Au Parti libéral du Canada, Me Nanci est considéré comme un fidèle de M. Gagliano - même s'il n'apparaît pas officiellement dans les structures du parti.

Trois contrats lucratifs

Avant le printemps de 2000, Me Nanci n'a jamais obtenu de contrat de la Ville de Montréal. Le 5 juin de cette année-là, le cabinet du maire Bourque a toutefois autorisé qu'un mandat soit confié à cet avocat dans le cadre du dossier Matrec.

Normalement, pour recourir à des ressources professionnelles extérieures, il doit y avoir une justification écrite sur un formulaire officiel et faite par le service municipal.
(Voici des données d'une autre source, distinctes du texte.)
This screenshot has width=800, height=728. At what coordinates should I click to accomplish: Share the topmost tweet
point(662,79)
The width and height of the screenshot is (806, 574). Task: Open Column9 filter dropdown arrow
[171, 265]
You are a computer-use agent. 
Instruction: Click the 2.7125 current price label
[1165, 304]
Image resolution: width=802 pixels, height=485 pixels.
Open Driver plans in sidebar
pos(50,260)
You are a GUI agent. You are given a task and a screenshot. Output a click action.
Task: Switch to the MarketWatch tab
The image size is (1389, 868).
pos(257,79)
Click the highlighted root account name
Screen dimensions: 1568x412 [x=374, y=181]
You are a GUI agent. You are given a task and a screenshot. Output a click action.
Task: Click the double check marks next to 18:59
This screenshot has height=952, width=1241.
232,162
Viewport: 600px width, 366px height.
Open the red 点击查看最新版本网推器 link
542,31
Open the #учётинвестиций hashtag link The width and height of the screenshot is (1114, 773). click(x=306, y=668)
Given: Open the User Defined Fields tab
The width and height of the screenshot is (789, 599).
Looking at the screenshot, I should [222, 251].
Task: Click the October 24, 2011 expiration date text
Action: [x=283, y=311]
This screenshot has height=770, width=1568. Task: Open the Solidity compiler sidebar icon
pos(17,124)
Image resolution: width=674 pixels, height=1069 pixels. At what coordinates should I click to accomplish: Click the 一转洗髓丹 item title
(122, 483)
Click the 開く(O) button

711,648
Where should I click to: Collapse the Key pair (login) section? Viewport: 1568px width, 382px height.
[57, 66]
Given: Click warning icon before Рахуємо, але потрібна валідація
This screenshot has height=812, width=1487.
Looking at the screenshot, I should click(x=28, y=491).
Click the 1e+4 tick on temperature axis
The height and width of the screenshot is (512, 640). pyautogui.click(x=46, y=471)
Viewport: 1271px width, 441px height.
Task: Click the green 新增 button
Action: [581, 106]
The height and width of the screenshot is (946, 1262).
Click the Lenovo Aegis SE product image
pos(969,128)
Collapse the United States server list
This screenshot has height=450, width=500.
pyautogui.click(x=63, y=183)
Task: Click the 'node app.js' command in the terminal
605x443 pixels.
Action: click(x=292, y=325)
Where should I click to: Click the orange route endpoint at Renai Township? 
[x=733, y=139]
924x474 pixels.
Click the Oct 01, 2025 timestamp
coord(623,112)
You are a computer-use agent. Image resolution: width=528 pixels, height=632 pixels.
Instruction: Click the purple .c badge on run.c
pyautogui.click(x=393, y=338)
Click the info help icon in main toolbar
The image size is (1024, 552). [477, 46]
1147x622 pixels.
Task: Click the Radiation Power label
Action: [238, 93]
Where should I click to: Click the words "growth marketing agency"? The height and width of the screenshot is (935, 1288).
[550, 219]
En général, on justifie l'embauche d'une personne extérieure par le fait qu'elle a l'expertise dans un domaine précis, que les services municipaux n'offrent pas. Dans le cas du premier mandat confié à Me Nanci, la recommandation est venue directement du chef de cabinet du maire, Serge Gosselin, un ancient conseiller du ministre Stéphane Dion, qui n'était en poste que depuis quelques semaines.

Pour ce mandat, l'avocat a reçu un montant de 28 756,25 $, auquel s'ajoutera un autre montant de plus de 8000 $ six mois plus tard.

Un autre dossier, celui de la vente de la Ronde a été confié à la firme Borden, Ladner, Gervais, l'étude d'avocats pour laquelle travaille Me Nanci, pour un montant de 300 000 $. Aucune résolution de l'éxécutif, ni demande émanant d'un service de la Ville n'ont été faites au cours de l'automne 2000 pour embaucher l'étude Borden, Ladner, Gervais.

Un troisième mandat a enfin été confié nommément à Me Nanci par le comité exécutif de Montréal en février 2001 pour représenter la Ville dans une poursuite de 1,4 million $ que lui a intentée un marché d'alimentation. Une dépense de 30 000 $ a alors été autorisée sans que ne soit invoqué d'expertise particulière pour confier ce dossier à l'avocat, contrairement à la pratique.

M. Nanci s'est refusé à tout commentaire.